Cloud native shopping: Cisco plans Portshift acquisition, Kasten to join Veeam

Cloud native shopping: Cisco plans Portshift acquisition, Kasten to join Veeam

Hot on the heels of September’s VMware and Snyk acquisition news, comes word that Cisco and Veeam have also decided to spice up their portfolio with some cloud native tech: Cisco is buying security platform Portshift and Veeam has gone in for Kubernetes data management tool maker Kasten. 

Security is one of the big talking points in Kubernetes user circles, and as that keeps growing in volume, Cisco’s interest in Tel Aviv-based Portshift is a sign that the company’s customers are raising it as an issue. Why Porshift? 
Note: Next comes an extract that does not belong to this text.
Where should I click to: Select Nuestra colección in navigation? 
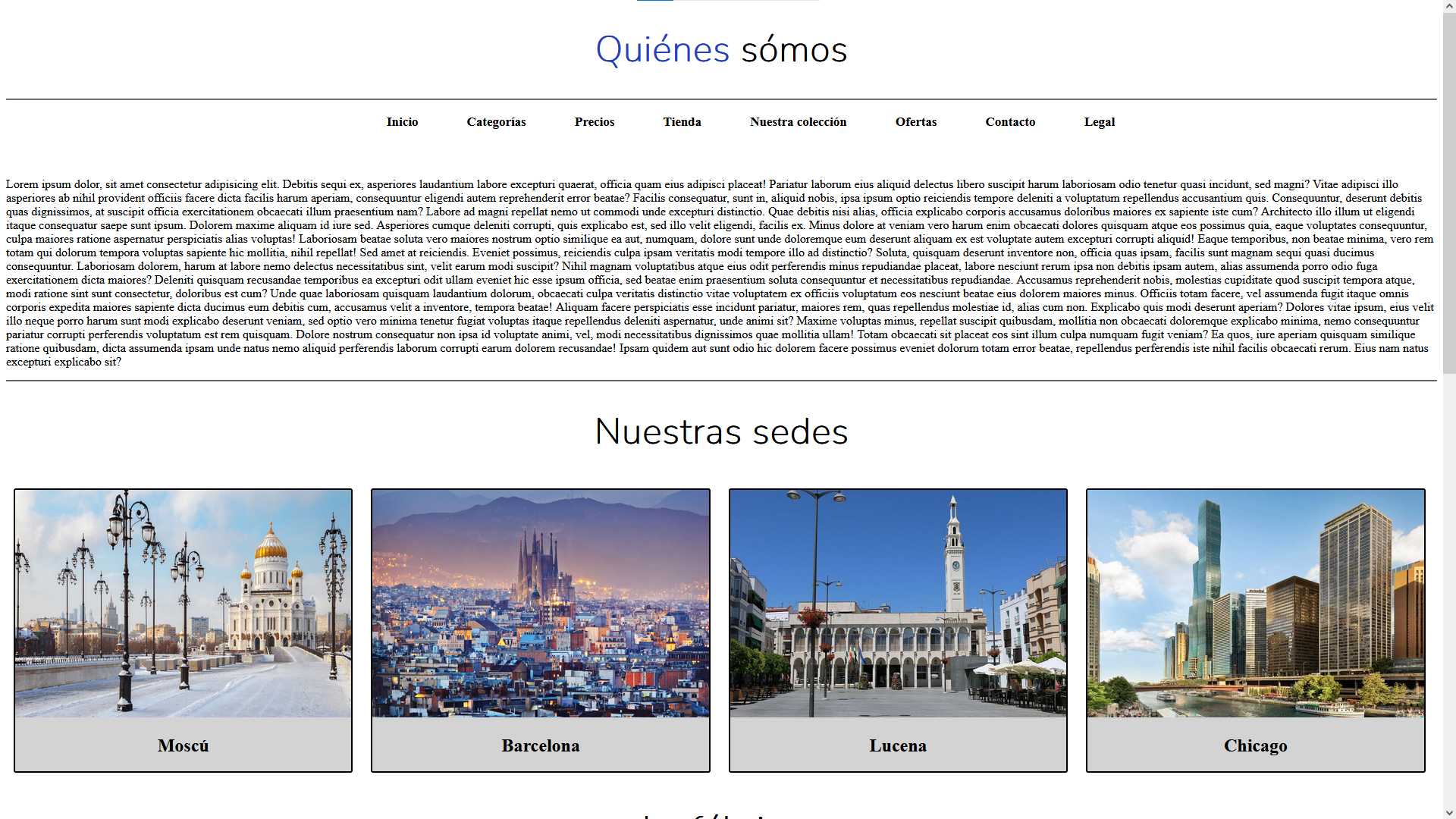click(798, 122)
Liz Centoni, Cisco senior vice president of strategy and emerging technology & incubation, claimed many other companies only address “part of the problem”.

“The Portshift team is building capabilities that span a large portion of the lifecycle of the cloud-native application,” she said. Portshift is meant to help Cisco bake – what can only be described as – a DevSecOps approach into its products, which is meant to help organisations consider application security earlier than they currently do.

Once the acquisition has closed, the Portshift team is expected to join Cisco’s ET&I group. What Portswift thinks this move will mean for current Portshift customers rin unclear as the company has remained silent on the matter.

Kasten, meanwhile, is anything but quiet about its future Swiss home: CEO and co-founder Niraj Tolia took to the company blog to thank his customers and the community for their support, promising users that “nothing is going to change” and that they can expect continued support for all their environments.

Cloud data management provider Veeam announced a partnership with Kasten earlier this year, as the company believed its approach to virtualisation and data management was similar to the way Kasten approached backup tech for Kubernetes.

After the acquisition is finalised, Kasten is expected to become an independent business unit within Veeam, which plans to use it as a way to “support our customers’ business transformation to future-ready architectures”. Veeam CTO Danny Allan said: “we have already begun the journey of integrating the Kasten solution into the Veeam Platform so that our customers can achieve unified cloud data management.” 

Those worried about Veeam swallowing Kasten whole and then saying goodbye to the team once they have it all figured out are told to breath easy for now as Veeam “intend[s] to retain, grow and invest in the fantastic team and technology which Kasten has started and will continue to invest in contributions to the open source Kubernetes community as well.”

Financial details about the acquisitions have yet to be disclosed.